Ashamed of my life, or better said lack of life.
I don't know why I tell you this, but feel its getting harder and harder to overcome this SA thing. The older I get the more serious questions I get why I don't move on with life. It hurts.
I feel the same way. When I was younger, social anxiety wasn't as big of a problem though it negatively affected every aspect of my life. Sure, I didn't have friends and avoided socializing...but now as an adult I still have social anxiety and on top of that bills, no real hope for a job, and acute awareness that time is going by and I'm doing nothing. Part of the reason why I went to college was to buy myself time, so to speak; I wanted to delay entering the "real world" where I'd have to get a job and work with people. I always thought, I'll get over this before I graduate. Well, college came and went. And my social anxiety is...the same.
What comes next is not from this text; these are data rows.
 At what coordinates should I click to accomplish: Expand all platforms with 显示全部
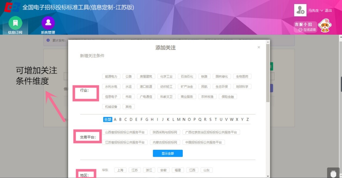coord(168,153)
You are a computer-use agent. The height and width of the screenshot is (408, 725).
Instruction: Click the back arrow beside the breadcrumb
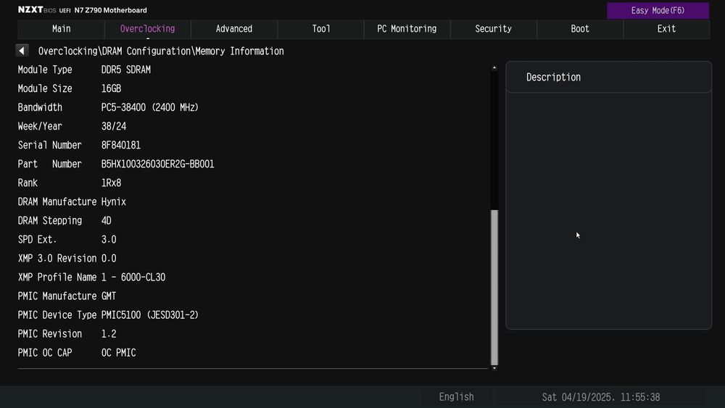point(22,51)
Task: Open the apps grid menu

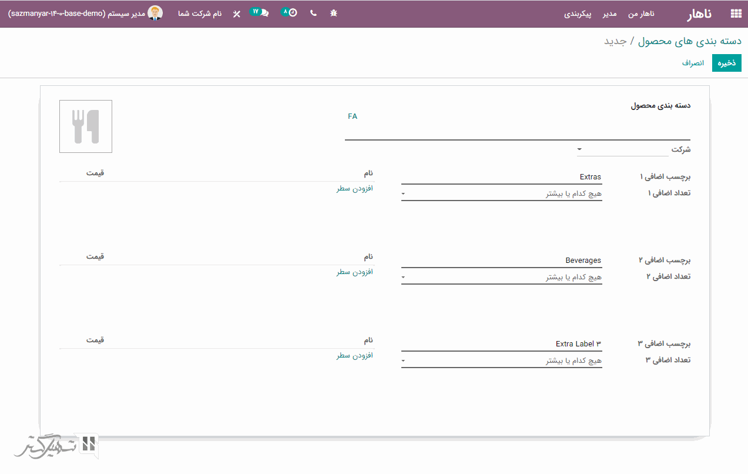Action: [735, 14]
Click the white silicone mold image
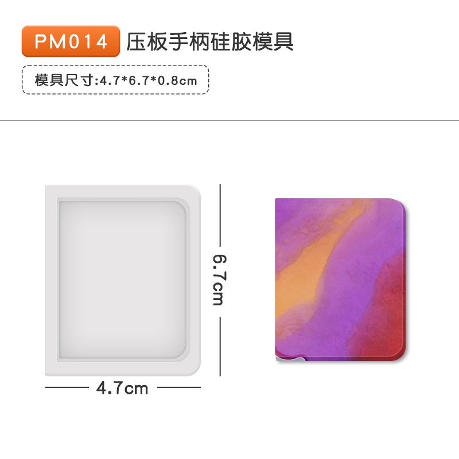459x459 pixels. [x=123, y=280]
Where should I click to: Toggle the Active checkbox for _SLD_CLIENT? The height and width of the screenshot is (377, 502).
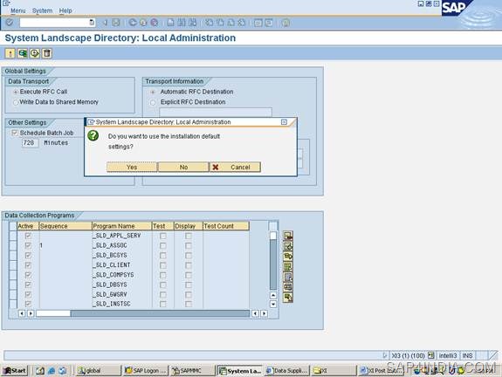(x=28, y=265)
I have no friends, I don't go out, and I don't have a job. I am dependent on my parents for many things; they are pretty much my sole source of socialization, they help out financially, etc. When I was in my early twenties and in college, I didn't feel so bad about not having a job and not being independent...it's totally acceptable for a college student to be unemployed and financially dependent on their parents. But I'm 25 now...most people my age are in grad school or have careers. I feel ashamed that I don't have a job, and instead of shame prompting me to secure employment, it just makes me want to hide under the covers and sleep all day. I'm so used to living with my parents and they haven't really pressured me to get a job or anything, so I never felt like I needed to change. I intended on getting around to it someday, to be sure, but when you're being supported by others and it seems like everyone's okay with that arrangement, there's no urgent need to change.
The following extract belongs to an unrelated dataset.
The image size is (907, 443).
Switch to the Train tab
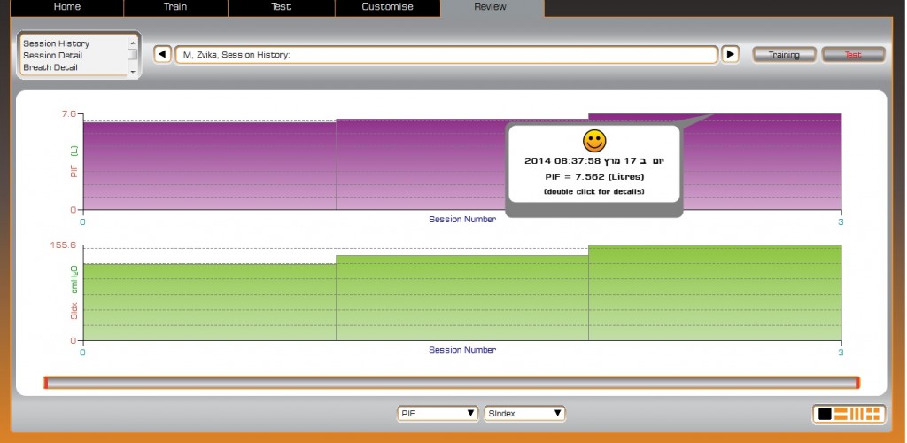tap(175, 7)
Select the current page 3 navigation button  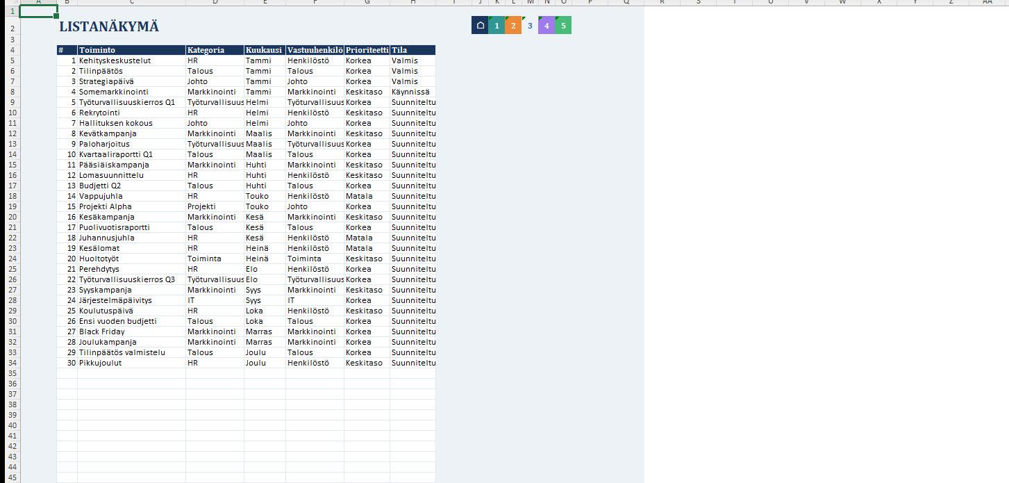point(530,26)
Lately, I've been thinking a lot about my social anxiety...turning 25 was a big turning point. A quarter of a century: that's a huge milestone. Now, I feel ashamed when I wake up past noon and stay in my pajamas all day. I feel guilty when I'm out in the livingroom watching tv with my parents...I feel like I should be out working, not lying on the couch. I wish I was working...not just for the money (though I need that), but also for the sense of accomplishment that comes from having a job and being productive. From past experience, I have come to realize that things don't change unless you take steps toward making that change. Sounds too obvious, I know, but for years I kind of believed that this social anxiety would go away on its own with no intervention. Reality hit me on the head recently and I started thinking objectively about my life. Right now, I'm trying to get myself to a state, emotionally speaking, to seek help. I can't sustain this dependent way of life forever, and I know therapy is going to be really hard...but I have to change. I don't want to be in the same situation five years from now, reiterating everything in a post on this forum.